The 4th of July. Friends and family, picnics, backyard bar-b-q, fireworks, and red, white and blue. The day we all should stop and realize just how great it is to be an American.
Not because Americans are great, but because America is great. Freedom yet justice, liberty and law, a revolutionary idea that became a reality.
What would those founding father think if they could see this nation today? Did they think this great experiment in freedom would last over two hundred years? Or two world wars? One great internal conflict?
What would they think of Henry Ford's Model T? Thomas Edison's light bulb? Bell's telephone? IBM's Personal Computer?
The first man on the moon? The incredible story of Apollo 13 - and the courage of all those modern day Lewis and Clarkes.
How would they react to a flag with the same 13 stripes, but 50 stars? A nation reaching from Atlantic to Pacific, from Washington D.C. to Washington state. And just as impressive, a volunteer military ready to protect that land - something that has been proven time and time again.
I think they'd be proud.
But what would Ben Franklin, who petitioned the congress to open each day with prayer, who argued that the favor of God was as important to the forming of the constitution as it was the fighting of the revolution - what would he think if he knew how hard it was to find a public prayer in a public place?
What would General Washington think if he knew American children were killing each other in the streets and in the schools? And that the blame was readily placed on the weapons, which when used properly, are protection for both country and citizen. What would Washington think of those who questioned how violence had found its way into the lives of our children, without considering how the Bible had been forced out. And that instead of teaching morality, schools provided the tools to make a promiscuous lifestyle at best 'safer'.
What would Thomas Jefferson think, if - as he wrote about self-evident truths - he knew that in universities across this nation professors would freely lecture about the absence of any absolute truth, taking away the moral basis for the very freedom they enjoy?
Would John Hancock's signature be larger if he realized that only two hundred years later the Creator he believe endowed him with unalienable rights would not even be mentioned in most science textbooks? Or that those rights were denied the weakest among us - our unborn children?

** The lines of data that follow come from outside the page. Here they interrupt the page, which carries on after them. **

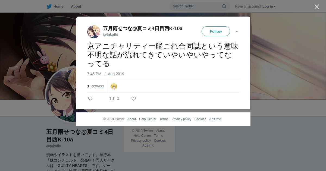Go to Home in navigation bar

coord(58,7)
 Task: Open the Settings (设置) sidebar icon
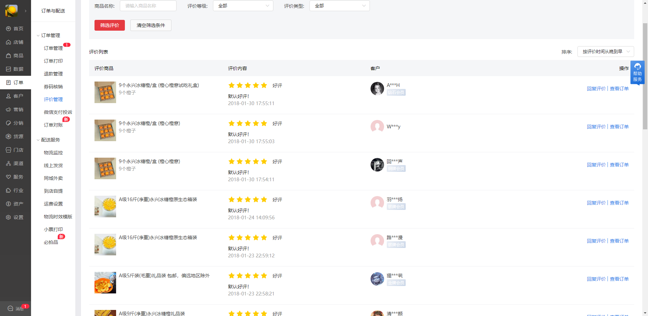9,217
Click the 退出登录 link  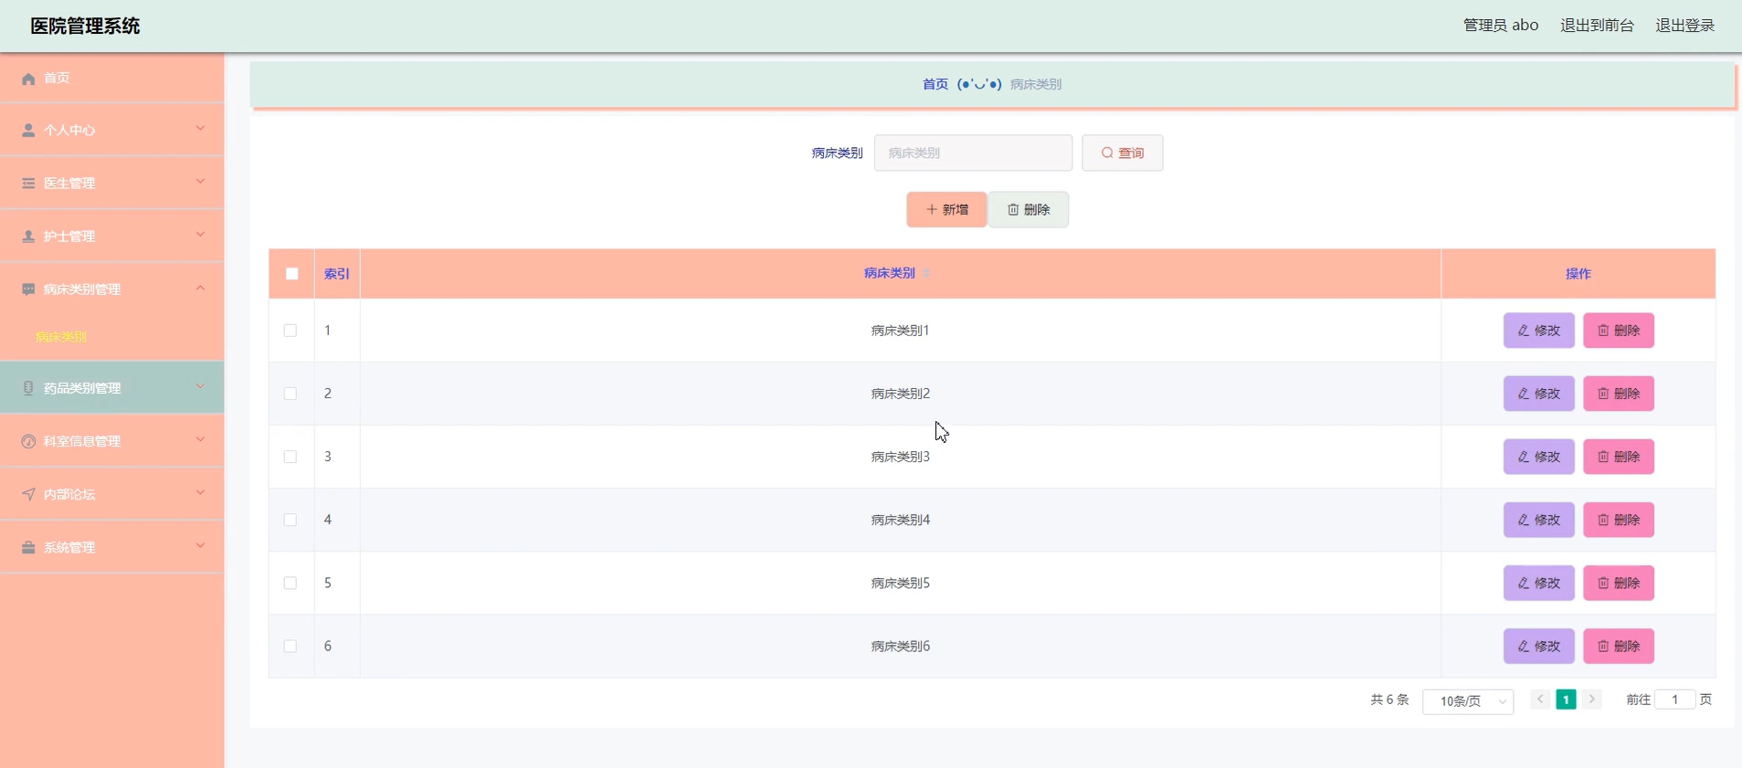click(1684, 26)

What would they think of judges who instead of considering the 10 commandments, would rather render decisions based on popular opinion and international consensus?
What would they think of career politicians who long to reshape the world into their image, or see their name in a newspaper, or enjoy power, influence, and special favors?
If those founding fathers could see today the monuments we have raised up to memorialize their lives - would they rather we had forgotten who they were and remembered what they believed?
Truly, much has changed, since that first Independence Day.
Yet in the time we now find ourselves, we must not equate this nation with the Christian values, the Biblical foundation, the moral conscience she was built upon. For if America falls, if she fails, the Bible will still be true. If America ceases to be a 'Christian' nation, true Christianity will not be changed. And regardless of the place He's given in our culture and society, Jesus Christ is still the epicenter of all history, and the only answer to life's questions.
But as we celebrate the birth of our nation, do we not owe it to those who have sacrificed so greatly, who risked so much, who gave their all for our freedom, do we not owe it to them, to do what we can, that their sacrifice be not in vain?
In the words of Abraham Lincoln:
"It is for us to be dedicated to the unfinished work which they have thus far so nobly advanced. It is for us to be dedicated to the great task remaining before us -- that from these we take increased devotion to that cause for which they gave the last full measure of devotion. That this nation, under God, shall have a new birth of freedom - and that government of the people, by the people, for the people, shall not perish from the earth."